*** Opening Source data ***

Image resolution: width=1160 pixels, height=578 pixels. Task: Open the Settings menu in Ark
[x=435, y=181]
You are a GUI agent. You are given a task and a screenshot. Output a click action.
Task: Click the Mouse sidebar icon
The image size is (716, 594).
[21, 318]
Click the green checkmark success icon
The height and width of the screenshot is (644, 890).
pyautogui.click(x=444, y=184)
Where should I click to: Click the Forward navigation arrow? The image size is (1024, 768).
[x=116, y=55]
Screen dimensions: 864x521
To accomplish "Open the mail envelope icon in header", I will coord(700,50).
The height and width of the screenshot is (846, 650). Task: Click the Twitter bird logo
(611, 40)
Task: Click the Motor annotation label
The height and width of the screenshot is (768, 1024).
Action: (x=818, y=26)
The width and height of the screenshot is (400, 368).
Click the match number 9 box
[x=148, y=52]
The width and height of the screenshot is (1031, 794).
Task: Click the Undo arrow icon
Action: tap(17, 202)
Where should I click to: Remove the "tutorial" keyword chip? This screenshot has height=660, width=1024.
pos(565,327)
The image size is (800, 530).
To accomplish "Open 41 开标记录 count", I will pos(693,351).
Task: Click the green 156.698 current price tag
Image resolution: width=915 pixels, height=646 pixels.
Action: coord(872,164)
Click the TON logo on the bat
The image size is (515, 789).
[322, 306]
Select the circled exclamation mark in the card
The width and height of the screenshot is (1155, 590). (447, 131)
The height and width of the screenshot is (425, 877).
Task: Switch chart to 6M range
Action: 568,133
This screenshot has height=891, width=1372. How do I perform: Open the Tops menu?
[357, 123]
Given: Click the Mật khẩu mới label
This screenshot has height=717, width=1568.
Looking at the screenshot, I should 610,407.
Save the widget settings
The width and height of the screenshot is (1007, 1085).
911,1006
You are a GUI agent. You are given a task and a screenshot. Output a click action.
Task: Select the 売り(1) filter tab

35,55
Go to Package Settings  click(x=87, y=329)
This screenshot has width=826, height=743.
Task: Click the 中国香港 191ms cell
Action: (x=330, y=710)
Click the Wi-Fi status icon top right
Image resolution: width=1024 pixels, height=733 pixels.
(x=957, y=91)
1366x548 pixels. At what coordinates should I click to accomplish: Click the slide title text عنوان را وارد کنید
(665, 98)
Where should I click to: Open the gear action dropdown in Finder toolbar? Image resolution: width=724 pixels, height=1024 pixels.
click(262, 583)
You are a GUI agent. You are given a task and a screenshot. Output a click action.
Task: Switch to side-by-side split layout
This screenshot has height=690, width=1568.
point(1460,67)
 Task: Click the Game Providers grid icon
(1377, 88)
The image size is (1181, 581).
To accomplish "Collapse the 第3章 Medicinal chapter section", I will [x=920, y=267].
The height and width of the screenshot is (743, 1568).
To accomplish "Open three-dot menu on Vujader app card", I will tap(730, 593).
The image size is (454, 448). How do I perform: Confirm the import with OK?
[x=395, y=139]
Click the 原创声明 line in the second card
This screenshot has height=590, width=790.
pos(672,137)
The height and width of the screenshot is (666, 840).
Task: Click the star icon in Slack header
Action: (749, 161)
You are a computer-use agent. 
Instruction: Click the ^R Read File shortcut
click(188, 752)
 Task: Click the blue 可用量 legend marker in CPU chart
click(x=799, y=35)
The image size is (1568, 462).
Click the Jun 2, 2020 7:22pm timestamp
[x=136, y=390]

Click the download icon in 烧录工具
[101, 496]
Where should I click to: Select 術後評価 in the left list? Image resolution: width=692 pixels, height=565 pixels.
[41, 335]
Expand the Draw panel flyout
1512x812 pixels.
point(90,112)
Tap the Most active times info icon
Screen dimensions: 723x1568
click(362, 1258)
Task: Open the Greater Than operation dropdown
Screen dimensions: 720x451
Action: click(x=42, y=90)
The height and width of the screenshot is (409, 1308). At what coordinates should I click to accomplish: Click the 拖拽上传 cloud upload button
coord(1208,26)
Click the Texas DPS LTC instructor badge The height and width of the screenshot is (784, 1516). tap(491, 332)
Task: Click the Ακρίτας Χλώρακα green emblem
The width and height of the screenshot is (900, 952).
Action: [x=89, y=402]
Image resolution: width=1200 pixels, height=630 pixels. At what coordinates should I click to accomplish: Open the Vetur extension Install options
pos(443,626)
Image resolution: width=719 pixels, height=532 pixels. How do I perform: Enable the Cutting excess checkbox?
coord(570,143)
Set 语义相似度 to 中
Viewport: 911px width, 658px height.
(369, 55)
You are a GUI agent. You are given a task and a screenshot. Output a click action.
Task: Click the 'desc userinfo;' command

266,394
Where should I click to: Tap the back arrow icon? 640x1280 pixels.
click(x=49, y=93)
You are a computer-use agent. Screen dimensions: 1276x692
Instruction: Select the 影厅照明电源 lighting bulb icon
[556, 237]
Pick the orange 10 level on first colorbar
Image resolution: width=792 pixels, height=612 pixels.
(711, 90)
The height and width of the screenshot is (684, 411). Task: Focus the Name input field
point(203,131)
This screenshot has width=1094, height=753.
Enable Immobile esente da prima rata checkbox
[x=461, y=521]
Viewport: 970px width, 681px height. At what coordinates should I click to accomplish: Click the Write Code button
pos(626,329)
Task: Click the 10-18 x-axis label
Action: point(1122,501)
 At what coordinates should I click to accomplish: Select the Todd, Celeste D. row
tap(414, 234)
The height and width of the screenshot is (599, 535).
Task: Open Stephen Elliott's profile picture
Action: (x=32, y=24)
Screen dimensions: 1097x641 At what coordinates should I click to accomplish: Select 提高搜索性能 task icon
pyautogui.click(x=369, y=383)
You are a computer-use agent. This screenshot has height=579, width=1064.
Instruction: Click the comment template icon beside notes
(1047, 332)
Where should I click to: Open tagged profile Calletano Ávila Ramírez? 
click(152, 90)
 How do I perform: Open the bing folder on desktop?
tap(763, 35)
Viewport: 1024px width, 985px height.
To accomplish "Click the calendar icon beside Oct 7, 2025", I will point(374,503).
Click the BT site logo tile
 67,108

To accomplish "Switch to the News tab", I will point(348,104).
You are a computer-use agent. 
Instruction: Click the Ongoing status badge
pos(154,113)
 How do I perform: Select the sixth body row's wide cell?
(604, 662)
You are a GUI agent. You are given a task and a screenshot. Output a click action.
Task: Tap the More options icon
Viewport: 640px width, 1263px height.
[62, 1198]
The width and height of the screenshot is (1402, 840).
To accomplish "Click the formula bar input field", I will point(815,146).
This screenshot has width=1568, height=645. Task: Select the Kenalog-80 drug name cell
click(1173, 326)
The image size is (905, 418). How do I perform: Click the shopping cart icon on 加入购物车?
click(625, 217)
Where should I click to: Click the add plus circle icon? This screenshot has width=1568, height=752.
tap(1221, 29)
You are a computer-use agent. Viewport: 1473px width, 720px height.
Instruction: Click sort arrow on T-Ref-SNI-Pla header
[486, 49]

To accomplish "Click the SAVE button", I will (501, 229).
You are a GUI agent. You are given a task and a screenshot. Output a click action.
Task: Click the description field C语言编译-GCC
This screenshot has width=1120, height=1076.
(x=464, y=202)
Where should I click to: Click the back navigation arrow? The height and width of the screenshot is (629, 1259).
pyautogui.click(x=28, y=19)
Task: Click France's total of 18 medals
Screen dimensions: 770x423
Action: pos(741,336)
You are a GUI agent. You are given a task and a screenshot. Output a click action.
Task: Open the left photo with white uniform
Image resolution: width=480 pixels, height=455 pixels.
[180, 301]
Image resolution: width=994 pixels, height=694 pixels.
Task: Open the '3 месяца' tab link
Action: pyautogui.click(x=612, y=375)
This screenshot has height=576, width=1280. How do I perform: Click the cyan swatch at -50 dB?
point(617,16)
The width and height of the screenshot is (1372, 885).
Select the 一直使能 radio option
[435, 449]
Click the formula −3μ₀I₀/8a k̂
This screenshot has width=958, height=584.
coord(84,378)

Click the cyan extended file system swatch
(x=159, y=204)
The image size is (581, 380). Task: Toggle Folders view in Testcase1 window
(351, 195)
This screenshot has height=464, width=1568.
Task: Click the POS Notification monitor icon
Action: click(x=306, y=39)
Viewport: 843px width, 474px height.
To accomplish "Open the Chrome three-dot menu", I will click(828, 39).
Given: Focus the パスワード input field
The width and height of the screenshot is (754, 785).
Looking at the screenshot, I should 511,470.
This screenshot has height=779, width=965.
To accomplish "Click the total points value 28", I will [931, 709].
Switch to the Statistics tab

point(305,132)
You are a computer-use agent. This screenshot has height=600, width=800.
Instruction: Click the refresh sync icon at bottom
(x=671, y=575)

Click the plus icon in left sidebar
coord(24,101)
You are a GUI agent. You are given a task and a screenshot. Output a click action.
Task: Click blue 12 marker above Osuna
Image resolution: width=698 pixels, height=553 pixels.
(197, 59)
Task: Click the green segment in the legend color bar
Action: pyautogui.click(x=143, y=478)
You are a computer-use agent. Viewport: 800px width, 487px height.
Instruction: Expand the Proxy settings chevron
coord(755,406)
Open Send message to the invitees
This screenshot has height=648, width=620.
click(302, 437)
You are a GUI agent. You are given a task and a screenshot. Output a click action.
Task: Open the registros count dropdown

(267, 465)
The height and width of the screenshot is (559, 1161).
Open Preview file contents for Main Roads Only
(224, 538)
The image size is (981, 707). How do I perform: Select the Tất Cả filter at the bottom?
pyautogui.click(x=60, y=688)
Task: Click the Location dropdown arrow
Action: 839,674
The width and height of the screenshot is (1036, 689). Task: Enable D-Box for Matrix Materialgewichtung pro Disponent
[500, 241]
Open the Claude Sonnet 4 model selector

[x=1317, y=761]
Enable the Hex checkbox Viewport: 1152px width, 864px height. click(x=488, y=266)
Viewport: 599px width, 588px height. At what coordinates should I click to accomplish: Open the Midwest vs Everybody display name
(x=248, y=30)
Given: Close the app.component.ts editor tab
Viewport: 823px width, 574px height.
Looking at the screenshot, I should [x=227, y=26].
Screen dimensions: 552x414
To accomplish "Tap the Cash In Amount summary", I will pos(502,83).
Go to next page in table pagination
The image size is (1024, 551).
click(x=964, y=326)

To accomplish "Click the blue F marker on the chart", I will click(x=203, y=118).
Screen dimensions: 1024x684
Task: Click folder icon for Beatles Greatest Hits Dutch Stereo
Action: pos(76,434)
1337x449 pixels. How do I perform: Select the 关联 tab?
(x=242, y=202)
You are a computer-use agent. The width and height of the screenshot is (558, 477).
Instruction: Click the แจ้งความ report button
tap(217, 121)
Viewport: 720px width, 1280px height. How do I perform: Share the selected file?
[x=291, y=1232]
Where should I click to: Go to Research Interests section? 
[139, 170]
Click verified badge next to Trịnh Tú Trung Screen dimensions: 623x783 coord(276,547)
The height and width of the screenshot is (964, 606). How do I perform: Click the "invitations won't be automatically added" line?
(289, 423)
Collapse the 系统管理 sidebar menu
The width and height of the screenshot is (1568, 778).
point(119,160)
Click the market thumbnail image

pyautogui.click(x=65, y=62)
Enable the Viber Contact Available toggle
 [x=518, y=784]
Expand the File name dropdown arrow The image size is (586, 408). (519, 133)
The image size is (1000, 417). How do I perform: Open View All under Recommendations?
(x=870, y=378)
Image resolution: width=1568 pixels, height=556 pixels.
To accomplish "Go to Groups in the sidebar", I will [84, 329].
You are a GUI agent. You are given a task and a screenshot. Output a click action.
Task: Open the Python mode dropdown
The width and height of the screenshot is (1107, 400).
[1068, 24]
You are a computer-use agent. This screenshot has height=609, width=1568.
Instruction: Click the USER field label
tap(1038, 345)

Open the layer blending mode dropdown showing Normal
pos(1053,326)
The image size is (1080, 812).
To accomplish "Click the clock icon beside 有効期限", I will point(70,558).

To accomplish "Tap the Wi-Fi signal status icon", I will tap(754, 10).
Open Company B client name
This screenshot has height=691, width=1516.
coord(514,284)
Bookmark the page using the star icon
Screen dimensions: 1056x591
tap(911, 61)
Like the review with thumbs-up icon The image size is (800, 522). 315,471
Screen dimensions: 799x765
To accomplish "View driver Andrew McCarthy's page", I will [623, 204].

*** Closing Source data ***

■ Task details:
Wherever the word "three" turns up in a line of the entries above, copy that line.

■ Solution for this exercise:
To accomplish "Open three-dot menu on Vujader app card", I will tap(730, 593).
To accomplish "Open the Chrome three-dot menu", I will click(828, 39).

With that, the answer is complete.